- [Recorded data]
⁂

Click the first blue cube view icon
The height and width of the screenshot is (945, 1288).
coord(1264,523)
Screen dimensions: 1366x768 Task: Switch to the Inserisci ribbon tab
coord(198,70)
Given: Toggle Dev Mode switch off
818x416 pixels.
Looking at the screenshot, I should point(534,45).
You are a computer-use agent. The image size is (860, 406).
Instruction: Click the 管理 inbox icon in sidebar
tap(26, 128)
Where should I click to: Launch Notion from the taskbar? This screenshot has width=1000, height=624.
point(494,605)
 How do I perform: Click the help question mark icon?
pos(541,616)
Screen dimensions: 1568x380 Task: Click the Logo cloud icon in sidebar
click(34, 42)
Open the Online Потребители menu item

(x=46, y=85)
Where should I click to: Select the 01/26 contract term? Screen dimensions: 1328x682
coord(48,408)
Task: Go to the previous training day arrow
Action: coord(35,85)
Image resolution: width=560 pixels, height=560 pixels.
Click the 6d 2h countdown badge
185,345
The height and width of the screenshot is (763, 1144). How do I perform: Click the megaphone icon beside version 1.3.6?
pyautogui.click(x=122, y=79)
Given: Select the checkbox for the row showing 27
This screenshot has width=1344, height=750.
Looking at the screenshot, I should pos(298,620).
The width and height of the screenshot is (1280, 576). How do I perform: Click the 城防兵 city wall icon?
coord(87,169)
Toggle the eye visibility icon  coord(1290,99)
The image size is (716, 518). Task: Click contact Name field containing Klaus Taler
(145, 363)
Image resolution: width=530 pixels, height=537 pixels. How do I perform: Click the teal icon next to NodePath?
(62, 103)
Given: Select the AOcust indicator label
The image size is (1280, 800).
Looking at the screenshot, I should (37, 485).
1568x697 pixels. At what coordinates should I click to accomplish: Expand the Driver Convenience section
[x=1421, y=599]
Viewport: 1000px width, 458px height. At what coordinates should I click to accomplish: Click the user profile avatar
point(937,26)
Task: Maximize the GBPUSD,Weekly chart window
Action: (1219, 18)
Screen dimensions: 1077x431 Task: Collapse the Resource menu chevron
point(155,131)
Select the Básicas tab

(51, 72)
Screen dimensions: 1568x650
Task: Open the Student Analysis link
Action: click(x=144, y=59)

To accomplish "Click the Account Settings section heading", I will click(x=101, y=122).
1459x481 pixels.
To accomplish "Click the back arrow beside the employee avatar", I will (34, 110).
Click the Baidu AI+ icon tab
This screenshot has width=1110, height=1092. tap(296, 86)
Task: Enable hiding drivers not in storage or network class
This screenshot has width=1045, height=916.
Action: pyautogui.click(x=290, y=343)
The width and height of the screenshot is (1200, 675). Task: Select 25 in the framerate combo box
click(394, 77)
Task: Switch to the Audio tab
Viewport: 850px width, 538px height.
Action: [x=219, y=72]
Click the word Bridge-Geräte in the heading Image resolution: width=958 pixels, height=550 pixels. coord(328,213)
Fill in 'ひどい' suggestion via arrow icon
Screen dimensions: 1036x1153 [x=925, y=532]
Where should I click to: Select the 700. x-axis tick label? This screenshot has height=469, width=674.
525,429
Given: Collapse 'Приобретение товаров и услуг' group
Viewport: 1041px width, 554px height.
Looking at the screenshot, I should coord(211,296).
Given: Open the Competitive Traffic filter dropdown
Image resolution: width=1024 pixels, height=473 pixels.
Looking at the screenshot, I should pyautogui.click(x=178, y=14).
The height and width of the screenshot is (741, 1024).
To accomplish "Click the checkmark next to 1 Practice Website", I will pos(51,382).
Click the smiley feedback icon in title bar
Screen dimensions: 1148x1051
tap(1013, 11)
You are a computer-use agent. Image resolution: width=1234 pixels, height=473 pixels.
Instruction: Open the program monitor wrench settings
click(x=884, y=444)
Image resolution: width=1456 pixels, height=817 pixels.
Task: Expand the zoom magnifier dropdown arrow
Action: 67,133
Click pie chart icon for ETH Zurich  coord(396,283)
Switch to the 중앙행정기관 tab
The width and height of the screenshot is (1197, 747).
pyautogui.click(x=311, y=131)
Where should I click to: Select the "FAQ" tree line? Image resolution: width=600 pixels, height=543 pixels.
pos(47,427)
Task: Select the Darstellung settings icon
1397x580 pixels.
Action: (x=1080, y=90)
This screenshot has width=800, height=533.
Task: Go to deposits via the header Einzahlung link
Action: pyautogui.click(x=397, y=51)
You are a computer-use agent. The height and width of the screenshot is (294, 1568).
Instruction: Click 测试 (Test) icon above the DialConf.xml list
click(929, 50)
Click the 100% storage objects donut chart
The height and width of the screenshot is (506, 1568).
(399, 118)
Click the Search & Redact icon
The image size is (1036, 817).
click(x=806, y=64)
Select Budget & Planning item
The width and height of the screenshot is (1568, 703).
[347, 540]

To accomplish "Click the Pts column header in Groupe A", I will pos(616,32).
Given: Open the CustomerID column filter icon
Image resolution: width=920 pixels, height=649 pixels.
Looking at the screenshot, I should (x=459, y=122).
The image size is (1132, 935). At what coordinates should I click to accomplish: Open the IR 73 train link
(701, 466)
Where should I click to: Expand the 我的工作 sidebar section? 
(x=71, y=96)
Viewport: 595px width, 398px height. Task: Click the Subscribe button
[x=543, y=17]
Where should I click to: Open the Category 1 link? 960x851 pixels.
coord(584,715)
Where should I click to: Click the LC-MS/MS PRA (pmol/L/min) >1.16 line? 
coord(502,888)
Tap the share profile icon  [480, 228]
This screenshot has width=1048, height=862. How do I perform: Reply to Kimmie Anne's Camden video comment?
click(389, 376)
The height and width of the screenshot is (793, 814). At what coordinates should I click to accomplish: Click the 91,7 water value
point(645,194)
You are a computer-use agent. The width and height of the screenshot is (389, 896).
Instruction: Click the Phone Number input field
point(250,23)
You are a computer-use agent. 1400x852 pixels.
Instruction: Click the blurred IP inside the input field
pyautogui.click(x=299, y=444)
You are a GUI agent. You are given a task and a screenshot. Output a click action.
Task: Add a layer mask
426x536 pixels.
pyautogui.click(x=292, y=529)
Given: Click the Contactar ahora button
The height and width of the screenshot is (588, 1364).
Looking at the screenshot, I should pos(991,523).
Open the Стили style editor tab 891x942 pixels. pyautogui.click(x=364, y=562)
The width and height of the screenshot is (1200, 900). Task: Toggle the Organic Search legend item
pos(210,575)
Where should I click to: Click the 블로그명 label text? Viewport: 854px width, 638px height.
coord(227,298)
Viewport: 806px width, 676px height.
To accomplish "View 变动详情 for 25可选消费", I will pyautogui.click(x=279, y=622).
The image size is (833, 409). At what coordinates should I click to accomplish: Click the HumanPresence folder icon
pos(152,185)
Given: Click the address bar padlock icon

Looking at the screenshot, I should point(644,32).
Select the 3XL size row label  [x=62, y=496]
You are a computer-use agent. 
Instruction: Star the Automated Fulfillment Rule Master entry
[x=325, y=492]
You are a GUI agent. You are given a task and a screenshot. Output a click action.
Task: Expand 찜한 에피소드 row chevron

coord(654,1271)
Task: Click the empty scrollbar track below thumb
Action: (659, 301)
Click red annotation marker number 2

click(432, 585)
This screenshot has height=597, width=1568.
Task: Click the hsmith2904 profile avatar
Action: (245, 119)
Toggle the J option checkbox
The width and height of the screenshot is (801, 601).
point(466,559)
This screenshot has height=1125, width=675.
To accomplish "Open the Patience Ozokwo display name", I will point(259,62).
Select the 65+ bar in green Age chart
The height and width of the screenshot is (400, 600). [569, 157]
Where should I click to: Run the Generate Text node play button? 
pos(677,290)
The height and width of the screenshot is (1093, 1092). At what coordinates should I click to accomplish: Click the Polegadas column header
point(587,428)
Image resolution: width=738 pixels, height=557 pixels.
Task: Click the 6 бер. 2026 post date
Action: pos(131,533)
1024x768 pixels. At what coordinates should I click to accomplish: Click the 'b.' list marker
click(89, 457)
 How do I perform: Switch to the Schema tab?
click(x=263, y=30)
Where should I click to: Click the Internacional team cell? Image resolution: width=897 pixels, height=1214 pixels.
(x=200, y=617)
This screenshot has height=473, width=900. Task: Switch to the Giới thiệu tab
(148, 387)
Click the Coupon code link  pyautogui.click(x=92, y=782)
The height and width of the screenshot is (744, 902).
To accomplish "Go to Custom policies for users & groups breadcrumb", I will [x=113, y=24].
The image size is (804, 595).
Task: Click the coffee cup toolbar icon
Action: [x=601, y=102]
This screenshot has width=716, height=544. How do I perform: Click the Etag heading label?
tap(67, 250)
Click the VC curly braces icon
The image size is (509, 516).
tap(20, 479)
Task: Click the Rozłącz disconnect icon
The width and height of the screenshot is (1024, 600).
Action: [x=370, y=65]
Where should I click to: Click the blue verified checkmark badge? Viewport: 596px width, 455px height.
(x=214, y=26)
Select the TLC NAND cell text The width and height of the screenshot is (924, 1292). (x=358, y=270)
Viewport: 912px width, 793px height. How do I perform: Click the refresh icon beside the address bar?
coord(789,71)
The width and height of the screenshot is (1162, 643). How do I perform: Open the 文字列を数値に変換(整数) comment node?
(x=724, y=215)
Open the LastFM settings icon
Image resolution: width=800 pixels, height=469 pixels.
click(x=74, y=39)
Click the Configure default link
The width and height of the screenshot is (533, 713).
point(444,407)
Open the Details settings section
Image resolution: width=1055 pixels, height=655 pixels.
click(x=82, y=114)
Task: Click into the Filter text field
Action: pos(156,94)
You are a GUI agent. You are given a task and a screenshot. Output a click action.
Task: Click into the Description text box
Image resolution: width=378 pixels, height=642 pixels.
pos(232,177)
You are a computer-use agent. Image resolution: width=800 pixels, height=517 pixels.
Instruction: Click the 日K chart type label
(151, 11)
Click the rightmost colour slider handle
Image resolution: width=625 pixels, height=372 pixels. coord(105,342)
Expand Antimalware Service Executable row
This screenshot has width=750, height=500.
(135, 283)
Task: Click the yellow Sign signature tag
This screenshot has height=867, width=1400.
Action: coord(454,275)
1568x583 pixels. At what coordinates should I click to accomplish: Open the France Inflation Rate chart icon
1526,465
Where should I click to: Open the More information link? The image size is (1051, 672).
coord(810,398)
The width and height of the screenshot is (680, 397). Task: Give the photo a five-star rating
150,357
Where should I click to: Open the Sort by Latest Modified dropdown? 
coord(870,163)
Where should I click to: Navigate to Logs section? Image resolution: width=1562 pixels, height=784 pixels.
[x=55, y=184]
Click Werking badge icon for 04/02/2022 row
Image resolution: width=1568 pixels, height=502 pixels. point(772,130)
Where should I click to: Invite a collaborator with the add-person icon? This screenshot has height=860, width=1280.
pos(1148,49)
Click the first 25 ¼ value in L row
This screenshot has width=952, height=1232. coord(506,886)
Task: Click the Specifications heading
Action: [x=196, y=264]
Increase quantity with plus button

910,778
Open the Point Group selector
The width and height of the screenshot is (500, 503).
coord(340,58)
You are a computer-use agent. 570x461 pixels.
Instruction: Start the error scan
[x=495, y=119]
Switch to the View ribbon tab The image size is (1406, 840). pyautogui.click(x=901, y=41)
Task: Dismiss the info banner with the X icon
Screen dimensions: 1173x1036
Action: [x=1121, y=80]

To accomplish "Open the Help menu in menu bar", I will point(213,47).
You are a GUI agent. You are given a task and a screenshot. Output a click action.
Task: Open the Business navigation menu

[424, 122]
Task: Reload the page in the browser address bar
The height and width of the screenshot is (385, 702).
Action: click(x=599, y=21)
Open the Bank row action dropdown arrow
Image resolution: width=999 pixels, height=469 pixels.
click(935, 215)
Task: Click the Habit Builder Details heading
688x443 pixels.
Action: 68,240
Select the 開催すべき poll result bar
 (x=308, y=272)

⁂

- [EXERCISE DIRECTIONS]
Check every line of the data above for the string "checkbox", and copy those that have it.

- [REPLY TO THE TASK]
Given: Select the checkbox for the row showing 27
Toggle the J option checkbox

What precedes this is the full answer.